Extracto del documento:
──────────
Autor: Alejandro Foxley
Fuente: La Segunda

Con orgullo recibimos sus amigos la noticia de la primera plana en los diarios: Ricardo Ffrench-Davis es el Premio Nacional de Humanidades y Ciencias Sociales. Ricardo es un notable economista y también una notable persona. Su carrera ha sido principalmente académica y por ello no ha estado tanto en la opinión pública como otros. Pero cuando habla, su voz, es escuchada por su rigor profesional, por la agudeza de su análisis y por mostrar a menudo un ángulo distinto al que están discutiendo la mayoría de sus colegas.

Ffrench-Davis es doctorado en Chicago pero siempre ha sido un inconformista en el plano intelectual. Le impacientan las “verdades reveladas”, el modelo único, las rígidas ortodoxias tan frecuentes entre los economistas. Su desafío parece ser permanente el pensar en forma original los viejos problemas. No se conforma con una macroeconomía determinista que parece siempre disponer de la receta óptima como si nunca hubiera una mejor alternativa. Ricardo argumenta, por ejemplo, que los ajustes económicos después de un shock, como el de 1998, pueden ser más rápidos, generando menos desempleo y menos pobreza; que la política cambiaria no es un dogma y que, a veces, una banda cambiaria es mejor alternativa que el tipo de cambio fijo o el cambio totalmente libre, para impedir daños al sector exportador. Ha escrito desde siempre que la política económica nunca es neutra frente al problema de la equidad. Hay políticas macro que la debilitan y otras que la fortalecen. 

Sus ideas no siempre son bien recibidas en nuestro medio. Ponen en cuestión algunas “verdades” comúnmente aceptadas, y generan en algunos intranquilidad frente a certezas prematuras. Curiosamente, sus escritos tienen a menudo más impacto, repercusión e influencia más allá de Chile, en el ámbito latinoamericano y en el de los organismos internacionales. Se le asocia a figuras como Joseph Stiglitz o Dani Rodrik, voces extremadamente influyentes en la discusión internacional.
──────────
Datos disponibles:
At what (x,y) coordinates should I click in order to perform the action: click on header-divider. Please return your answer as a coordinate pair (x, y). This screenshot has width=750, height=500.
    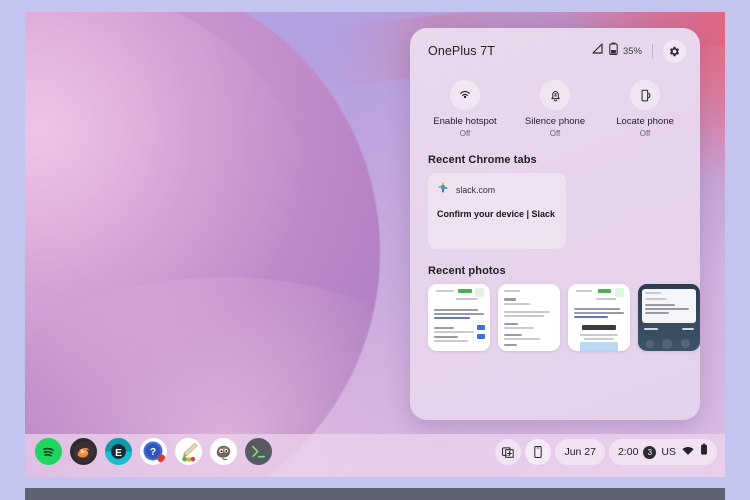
──────────
Tu objetivo:
Reproduce completo y sin ningún cambio el texto sobre Ricardo Ffrench-Davis que aparece más arriba.

Solución del ejercicio:
Autor: Alejandro Foxley
Fuente: La Segunda

Con orgullo recibimos sus amigos la noticia de la primera plana en los diarios: Ricardo Ffrench-Davis es el Premio Nacional de Humanidades y Ciencias Sociales. Ricardo es un notable economista y también una notable persona. Su carrera ha sido principalmente académica y por ello no ha estado tanto en la opinión pública como otros. Pero cuando habla, su voz, es escuchada por su rigor profesional, por la agudeza de su análisis y por mostrar a menudo un ángulo distinto al que están discutiendo la mayoría de sus colegas.

Ffrench-Davis es doctorado en Chicago pero siempre ha sido un inconformista en el plano intelectual. Le impacientan las “verdades reveladas”, el modelo único, las rígidas ortodoxias tan frecuentes entre los economistas. Su desafío parece ser permanente el pensar en forma original los viejos problemas. No se conforma con una macroeconomía determinista que parece siempre disponer de la receta óptima como si nunca hubiera una mejor alternativa. Ricardo argumenta, por ejemplo, que los ajustes económicos después de un shock, como el de 1998, pueden ser más rápidos, generando menos desempleo y menos pobreza; que la política cambiaria no es un dogma y que, a veces, una banda cambiaria es mejor alternativa que el tipo de cambio fijo o el cambio totalmente libre, para impedir daños al sector exportador. Ha escrito desde siempre que la política económica nunca es neutra frente al problema de la equidad. Hay políticas macro que la debilitan y otras que la fortalecen. 

Sus ideas no siempre son bien recibidas en nuestro medio. Ponen en cuestión algunas “verdades” comúnmente aceptadas, y generan en algunos intranquilidad frente a certezas prematuras. Curiosamente, sus escritos tienen a menudo más impacto, repercusión e influencia más allá de Chile, en el ámbito latinoamericano y en el de los organismos internacionales. Se le asocia a figuras como Joseph Stiglitz o Dani Rodrik, voces extremadamente influyentes en la discusión internacional.